Omit pictures and quote the listing below line by line, from its start through the line that holds "Click 타케오카 류세이's hit trend chart".

◆ **Material supplied**
[Start of Attachment]

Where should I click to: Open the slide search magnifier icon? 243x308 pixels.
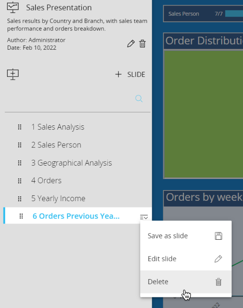click(x=139, y=99)
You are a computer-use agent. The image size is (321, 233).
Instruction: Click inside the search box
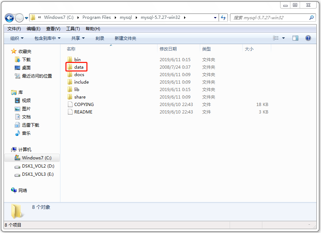[273, 17]
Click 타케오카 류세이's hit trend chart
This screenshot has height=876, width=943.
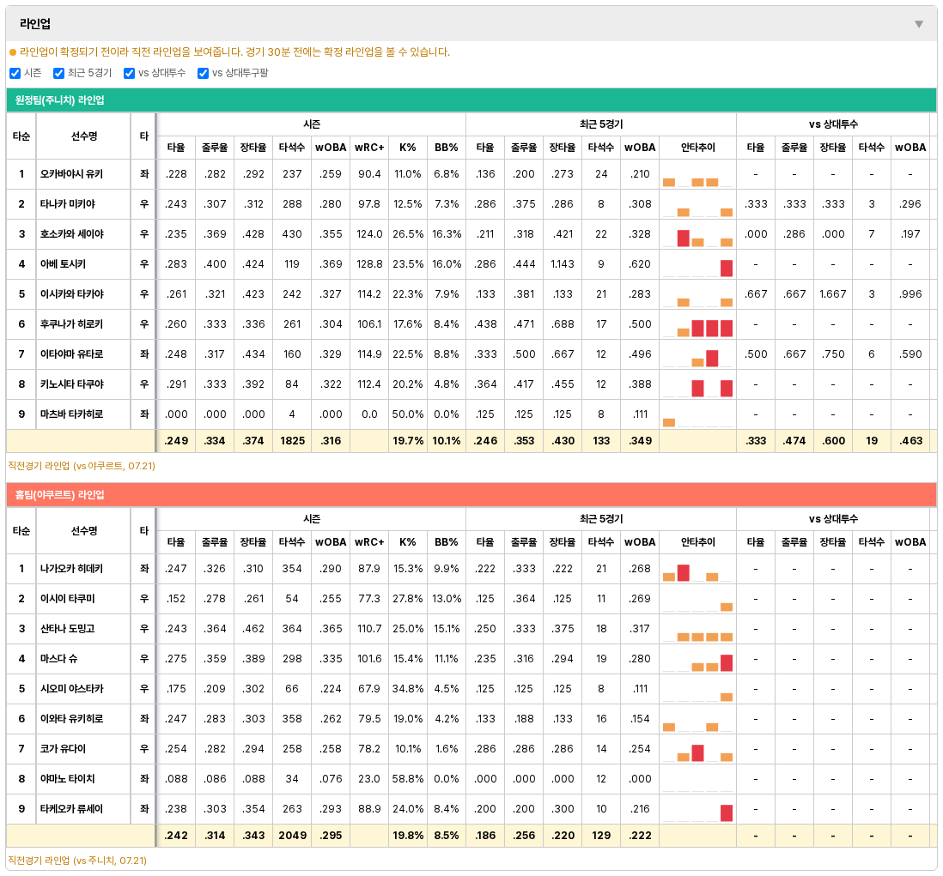pyautogui.click(x=697, y=809)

[End of Attachment]

◆ **Response to the task**
Where should I click to: Open the slide search magnifier icon? 243x308 pixels.
click(x=139, y=99)
You are a computer-use agent. The image size is (321, 233).
Instruction: Click inside the search box
[273, 17]
Click 타케오카 류세이's hit trend chart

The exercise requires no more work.